● **Tasks to complete**
a. In the article below on telehealth at the Sydney Children's Hospitals Network, which platform does the virtual play clinic operate on?
b. State whether each of the following statements agrees with the article below on telehealth at the Sydney Children's Hospitals Network, and support each answer with the deciding words from the article, quoted exactly. (i) More than 100 departments and services across both hospitals are set up for telehealth. (ii) Kirsty-Leah Goymour has managed the play clinic for the past ten years. (iii) Demand for virtual meeting rooms has risen 12-fold.
c. Continue the article below on telehealth at the Sydney Children's Hospitals Network, starting after its final sentence.

___ Excerpt provided

Technology enables ongoing healthcare intervention for children
Tech-savvy patients being treated in and by staff across the Sydney Children's Hospitals Network are embracing the shift towards telehealth models of care.
Since the introduction of social distancing measures, it has sparked a 154 per cent increase in telehealth models of care being delivered at Sydney Children’s Hospital, Randwick (SCH) and The Children’s Hospital at Westmead (CHW) since the outbreak of COVID-19.
With more than 100 departments and services set up for telehealth across both hospitals, face-to-face consultations are now being provided virtually – in many cases for the first time – by leveraging the infrastructure of the state’s digital health agency eHealth NSW.
This is being done to great effect in the palliative care and chronic pain unit, where a play clinic enabling patients and families to connect, socialise and have fun is now taking place online, contributing to a 12-fold increase in demand for virtual meeting rooms.
“With precautions in place to protect our most vulnerable patients, we can't invite them to the hospital at the moment or risk their health in any way,” said Senior Child Life Therapist Kirsty-Leah Goymour, who has managed the SCH pain and palliative care play clinic for the past eight years.
“To stay connected, we’ve created a virtual play clinic which is operating via Pexip. From the hospital to their homes, we offer play opportunities, read stories, sing and support each other.
“The families are excited we can stay in touch, and this has actually presented new opportunities for families who couldn't attend in person previously because of distance and location."
Children with difficult-to-treat asthma and cystic fibrosis, meanwhile, are being protected given their heightened vulnerability to COVID-19.

______
___ Record extracts

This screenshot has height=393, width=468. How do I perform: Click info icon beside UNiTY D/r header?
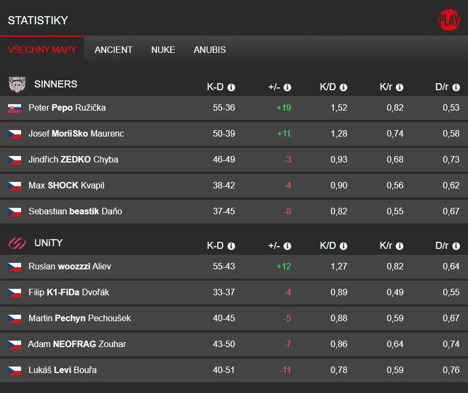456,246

______
___ Record extracts

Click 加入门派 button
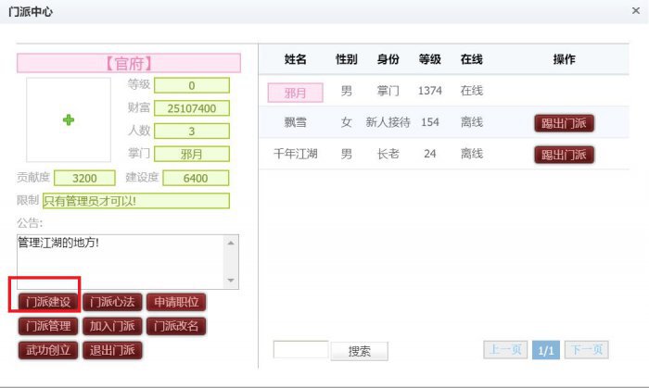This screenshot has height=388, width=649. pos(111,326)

______

● **Answers by item**
a. Pexip.

b.
(i) Yes: "With more than 100 departments and services set up for telehealth across both hospitals"
(ii) No: "who has managed the SCH pain and palliative care play clinic for the past eight years"
(iii) Yes: "contributing to a 12-fold increase in demand for virtual meeting rooms"

c.
To minimise the risk that they contract the severe respiratory illness from someone within the community, the respiratory team at SCH has identified patients to undertake ‘home spirometry’ to measure their lung function.
Spiro Home devices are compatible with smartphones, enabling clinicians to determine via Bluetooth if a patient’s lung function has declined or if their treatment therapy is working.
“Being able to access this device during the pandemic is supporting the management of their chronic respiratory condition and making a long-term positive difference to the lives of these children and their families and keep them closer to home,” said Professor Adam Jaffe, Head of Respiratory at SCH.
At The Children’s Hospital at Westmead, occupational therapist Emma Cowley said telehealth has enabled a large multidisciplinary clinic to stay connected, complete regular team meetings and offer its families the flexibility to attend clinical appointments while adhering to social distancing.
“I am confident that even when COVID-19 restrictions have passed we will be using telehealth a lot more in our clinical practice,” said Ms Cowley.
Experts in departments like neurology, neurosurgery, nephrology, genetics and child development are also using the benefits of telehealth to connect and support children and families remotely.